Карина простудилась и из комнаты не выходила, он слышал через стенку серьезный звонкий голосок, вопрошающий о чем-то. Однажды с террасы он увидел в раскрытую дверь, что она сидит на кровати в рубашке с длинными рукавами, под спину подложены подушки, ноги закутаны одеялом.
— Ты почему не приходишь меня проведать? — спросила она звонко, но не напрягаясь, и он подивился емкостности ее вроде бы необъемной грудной клетки. Подумал, что, может быть, она станет певицей, а поскольку будничной жизни женщин этой экзотической, как ему казалось, судьбы он нимало не знал, это примирило его с ее будущим.
— Я болею,
Представив феерическое будущее Карины, Михаил шутливо подчинился сотворенной им для себя иллюзии: она имела право повелевать. Впрочем, Карина не сомневалась в этом, привыкнув, вероятно, что люди не противятся ее желаниям.
Михаил вошел и остановился возле двери, оглядев комнату, заставленную картонами, на которых густо и ярко было нарисовано что-то. В комнате был полумрак, и разобрать сюжеты на картонах не удалось.
— Я все гуляю, — сказал он. — Понимаешь, зимой я много работал, подолгу сидел, хочется погулять. А ты не очень болеешь?
— Не знаю. У меня температура.
— Выздоравливай скорей, — попросил ее Михаил и ушел. Он почувствовал, что опасается этого ребенка, его возможной власти над собой, своей возможной зависимости от того, здоров ли, весел ли он или грустен и под глазами темнеют синячки, повествующие о грядущем ревмокардите. Он инстинктивно не желал зависеть ни от кого и ни от чего, ценя свободу духа, необходимую для того, чтобы мыслить.
Вечером Михаил получил телеграмму от жены, что она вылетает завтра, и у него сразу испортилось настроение. Причин тому не было — жена его никогда ни в чем не связывала, они жили теперь как уважающие, впрочем, довольно спокойно относящиеся друг к другу люди. У Михаила, однако, случались моменты, когда, задержавшись на работе, он не ленился зайти в переулок, поглядеть на свои окна: светятся ли? И если светились, радостно ехал на лифте, радостно звонил «своим звонком», ждал, пока жена откроет дверь, помогал ей накрывать на стол. Доставал припасенную бутылку коньяка, они выпивали с удовольствием по рюмке или по две, разговаривали. При всем том, когда он уезжал в долгие, часто на полгода, экспедиции, расставались они делово: работа есть работа, встречались с радостью, впрочем не чрезмерной. Надо полагать, происходило это потому, что, рано поженившись, они так и не открыли друг в друге мужчину и женщину, главным для каждого из них в браке были в первую очередь терпимость и взаимопонимание.

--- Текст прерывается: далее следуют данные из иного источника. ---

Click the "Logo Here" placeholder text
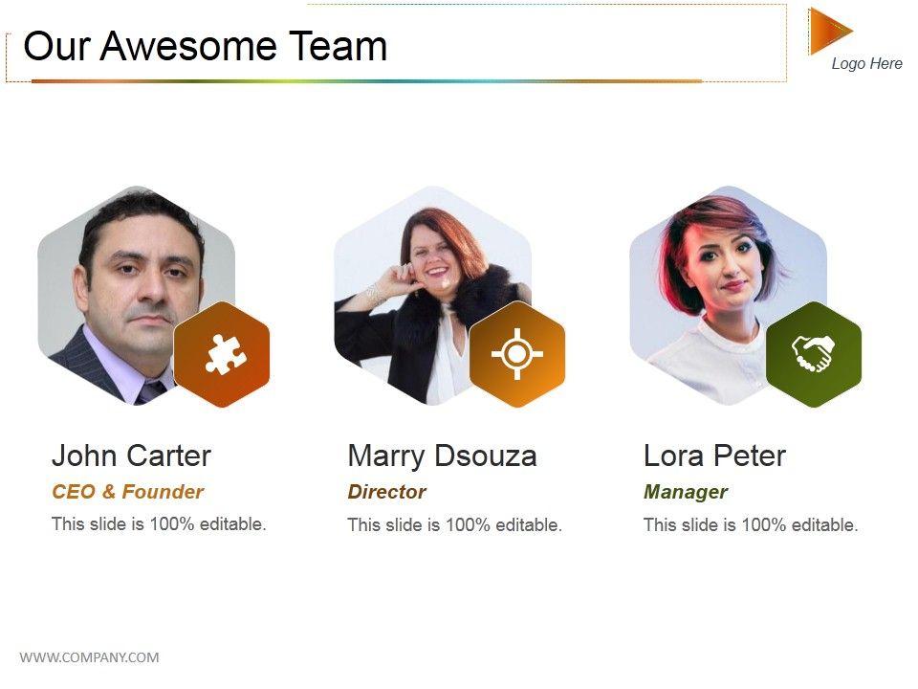Screen dimensions: 918x689 [866, 63]
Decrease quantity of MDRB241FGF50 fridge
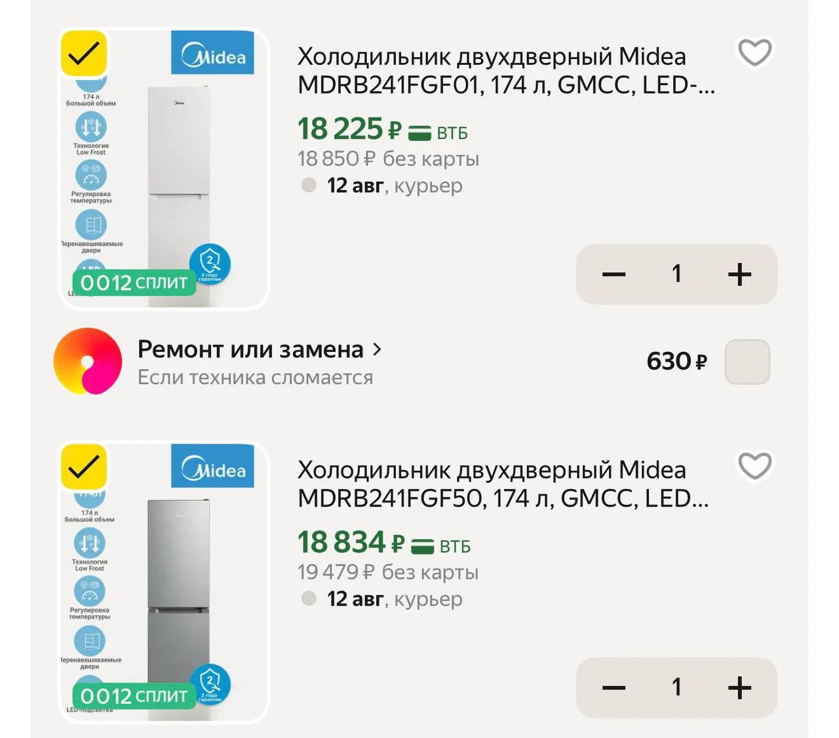Image resolution: width=839 pixels, height=738 pixels. pos(614,688)
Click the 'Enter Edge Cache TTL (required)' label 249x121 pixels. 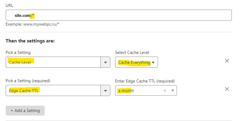[x=145, y=81]
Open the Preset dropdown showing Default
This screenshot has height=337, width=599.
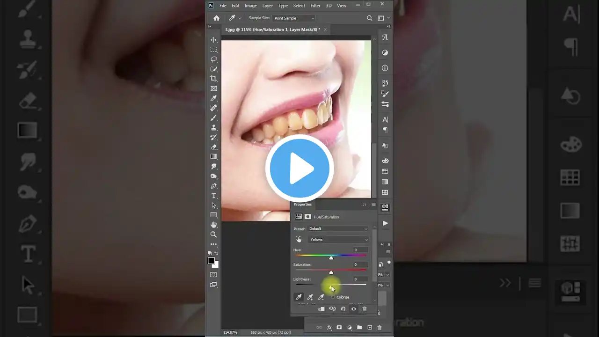pos(338,228)
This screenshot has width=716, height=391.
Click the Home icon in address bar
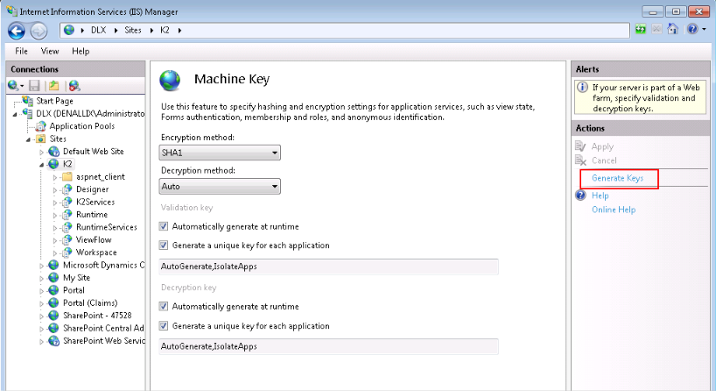672,30
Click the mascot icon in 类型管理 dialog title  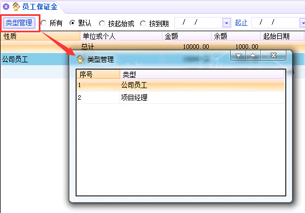(x=80, y=59)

Спал в эту ночь Михаил скверно, проснулся поздно и, не завтракая, взяв тяжелую палку, срезанную им для того, чтобы ходить по горам, спустился к морю.
День обещал быть ясным, хотя и холодным. На пляже пансионата уже лежали загорающие. Молодые, немолодые — все они, как удивленно отметил для себя Михаил, принадлежали, очевидно, к какому-то тайному обществу Жирных, видящих в изобилии собственной плоти некий сокровенный смысл.
Шторм прекратился, но небольшой накат еще был. Михаил быстро пошел по берегу, не желая, чтобы его нагнал художник с дочкой, он видел, как они завтракали в павильоне.
Он шел, чуть покачивая сильными худыми ногами, легко задевая коленом о колено, подошвы кед, которые он крепко вдавливал в почву, оставляли на прибрежном галечнике глубокие следы. Лицо его немного загорело, с белков серых в синеву глаз ушла желтизна. Из-под белой шапочки с пластмассовым козырьком торчали светлые вихры, делающие его похожим на безвозрастного современного парня-мужчину, деятельного и бесплодного одновременно. Впрочем, сейчас, когда его никто не видел и не надо было по привычке «делать лицо», черты его несколько заострились, губы сжались в тонкую суровую складку уголками вниз, выражение глаз стало сосредоточенно-высокомерным.